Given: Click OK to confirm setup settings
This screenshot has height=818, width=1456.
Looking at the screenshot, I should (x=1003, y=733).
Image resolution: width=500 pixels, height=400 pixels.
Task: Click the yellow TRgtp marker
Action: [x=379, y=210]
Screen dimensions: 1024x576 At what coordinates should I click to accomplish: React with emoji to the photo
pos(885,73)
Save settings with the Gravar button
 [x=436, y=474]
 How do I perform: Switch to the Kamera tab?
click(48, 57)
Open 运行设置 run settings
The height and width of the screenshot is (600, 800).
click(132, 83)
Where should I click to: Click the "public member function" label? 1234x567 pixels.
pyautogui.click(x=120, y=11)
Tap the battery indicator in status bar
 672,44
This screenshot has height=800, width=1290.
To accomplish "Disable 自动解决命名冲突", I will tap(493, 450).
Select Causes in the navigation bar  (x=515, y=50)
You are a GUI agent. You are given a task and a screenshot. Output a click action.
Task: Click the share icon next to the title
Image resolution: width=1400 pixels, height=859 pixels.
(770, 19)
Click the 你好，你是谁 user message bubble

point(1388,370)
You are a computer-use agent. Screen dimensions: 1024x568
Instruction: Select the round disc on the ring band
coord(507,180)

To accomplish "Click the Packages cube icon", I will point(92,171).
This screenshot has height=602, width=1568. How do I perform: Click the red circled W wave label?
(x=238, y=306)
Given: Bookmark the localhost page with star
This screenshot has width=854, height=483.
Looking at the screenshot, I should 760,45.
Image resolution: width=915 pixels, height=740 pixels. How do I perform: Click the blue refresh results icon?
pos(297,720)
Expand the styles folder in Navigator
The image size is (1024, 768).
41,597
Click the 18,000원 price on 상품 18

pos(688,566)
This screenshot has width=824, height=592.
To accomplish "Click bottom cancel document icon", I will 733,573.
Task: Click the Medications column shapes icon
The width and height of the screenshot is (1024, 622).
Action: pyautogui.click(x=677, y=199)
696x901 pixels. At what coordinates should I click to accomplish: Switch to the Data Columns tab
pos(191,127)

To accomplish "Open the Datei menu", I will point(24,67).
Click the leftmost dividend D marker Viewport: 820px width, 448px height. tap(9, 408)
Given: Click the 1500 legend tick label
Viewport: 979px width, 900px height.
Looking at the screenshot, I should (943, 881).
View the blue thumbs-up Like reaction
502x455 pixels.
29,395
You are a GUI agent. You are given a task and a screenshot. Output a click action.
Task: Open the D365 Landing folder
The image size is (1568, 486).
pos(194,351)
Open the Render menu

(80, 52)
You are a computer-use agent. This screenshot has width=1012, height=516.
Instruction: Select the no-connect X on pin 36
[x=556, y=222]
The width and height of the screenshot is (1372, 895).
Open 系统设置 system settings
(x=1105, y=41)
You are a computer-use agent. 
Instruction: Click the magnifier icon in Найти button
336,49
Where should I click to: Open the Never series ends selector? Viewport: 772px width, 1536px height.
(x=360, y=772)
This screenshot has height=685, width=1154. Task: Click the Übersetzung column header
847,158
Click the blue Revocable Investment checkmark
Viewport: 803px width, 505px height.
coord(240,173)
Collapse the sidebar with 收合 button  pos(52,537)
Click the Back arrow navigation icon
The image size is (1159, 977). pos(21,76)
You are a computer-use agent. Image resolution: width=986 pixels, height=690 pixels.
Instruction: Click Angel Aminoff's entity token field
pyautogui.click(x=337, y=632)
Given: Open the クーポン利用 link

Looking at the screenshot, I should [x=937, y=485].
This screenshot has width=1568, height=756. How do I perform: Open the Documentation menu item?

========

→ **PROBLEM DETAILS**
Using the data above, reproduce exactly the lines from the line that contains "This screenshot has height=800, width=1290." through the line that contains "Given: Bookmark the localhost page with star", including both.

→ **ANSWER FOR THIS EXERCISE**
This screenshot has height=800, width=1290.
To accomplish "Disable 自动解决命名冲突", I will tap(493, 450).
Select Causes in the navigation bar  (x=515, y=50)
You are a GUI agent. You are given a task and a screenshot. Output a click action.
Task: Click the share icon next to the title
Image resolution: width=1400 pixels, height=859 pixels.
(770, 19)
Click the 你好，你是谁 user message bubble

point(1388,370)
You are a computer-use agent. Screen dimensions: 1024x568
Instruction: Select the round disc on the ring band
coord(507,180)

To accomplish "Click the Packages cube icon", I will point(92,171).
This screenshot has height=602, width=1568. How do I perform: Click the red circled W wave label?
(x=238, y=306)
Given: Bookmark the localhost page with star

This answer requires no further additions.